By the time midnight rolled around, Clara was licking and nuzzling seven beautiful puppies.
“They’re so helpless, and yet, they all know exactly what to do.” Elise rubbed the last one with a bit of toweling before placing it alongside its littermates. “Even with their eyes closed and weak limbs, they find her and latch on.” Pup seven was no exception, squirming and working his way toward his first meal.
“God is pretty amazing, the way He made His creatures.” Bowie rubbed Clara’s ears. “They just seem to know by instinct what to do most of the time. Which reminds me, I talked to Hays, and he and Emma will stop by day after tomorrow to take you to church. You missed last week, but nobody would’ve expected you to be there, being a newlywed.”
Elise paused in washing her hands in the bucket, wishing her reason for church had been that she was still on her honeymoon. “Where will you be? I thought we’d go to church together.”
“I don’t go to church. Not anymore.”
“Why not?”
He looked up at her. “In case you hadn’t noticed, church is in town. I don’t go to town.”
“Not even to church? Where do you get your spiritual guidance from?”
Shrugging, he levered himself up. “Parson Longley comes out for a visit most weeks. We talk about spiritual things then.”
“And he is fine with this arrangement?” Elise certainly wasn’t.
“He’s after me to come to church on Sunday mornings, but he doesn’t press too hard anymore. I do my praying and Bible reading privately, talk to the preacher once a week or so, which is more than a lot of folks do, I imagine.”
But how much you miss, cutting yourself off from people, from worshipping with fellow believers. And yet, if what she had experienced at the hands of some of Hartville’s citizens was any example, could she blame him?
“I’ll ride over and join you for Sunday dinner at El Regalo. Hays and Emma can bring you home after that.”
“Actually,” Elise said, grateful for the opportunity to put part of her fledgling plan into action. “I would prefer if you would bring another saddle horse so I could ride home with you.”
“Ride?” He looked up quickly, his hair swinging back from his face, the long strands snagging on his beard.

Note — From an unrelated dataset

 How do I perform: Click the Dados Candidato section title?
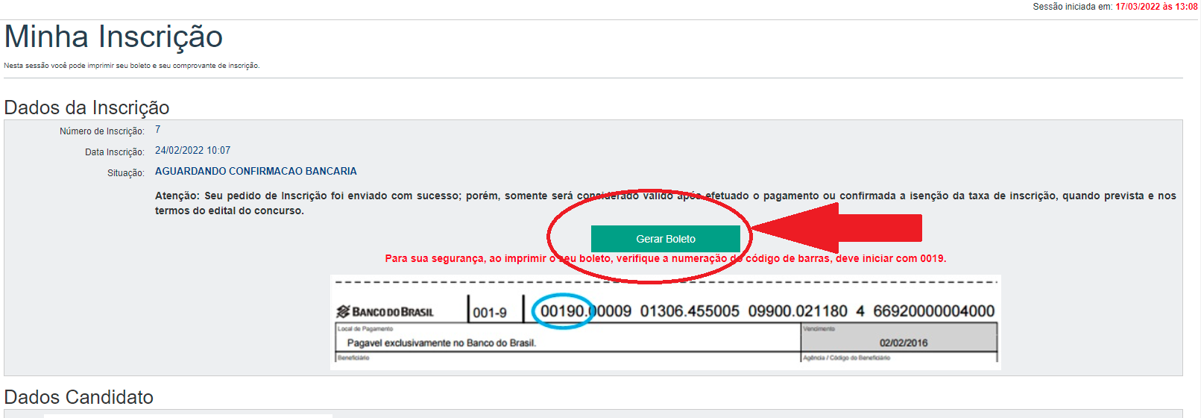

“I am a rancher’s wife now, aren’t I? I should learn to ride a horse, and I want you to teach me. Surely a short ride from El Regalo to home would be a good first lesson?” She twisted her fingers at her waist, praying he would say yes, that he wouldn’t spurn her.
Bowie studied her, the lamplight illuminating half his face, the scarred half, so that she couldn’t see his good eye. In the semidarkness of the barn, the black-powder burns didn’t show as much.
“I suppose it would be a useful skill. There’s a sidesaddle in the tack room at El Regalo that used to belong to my mother. And I can scare up a gentle horse for you.”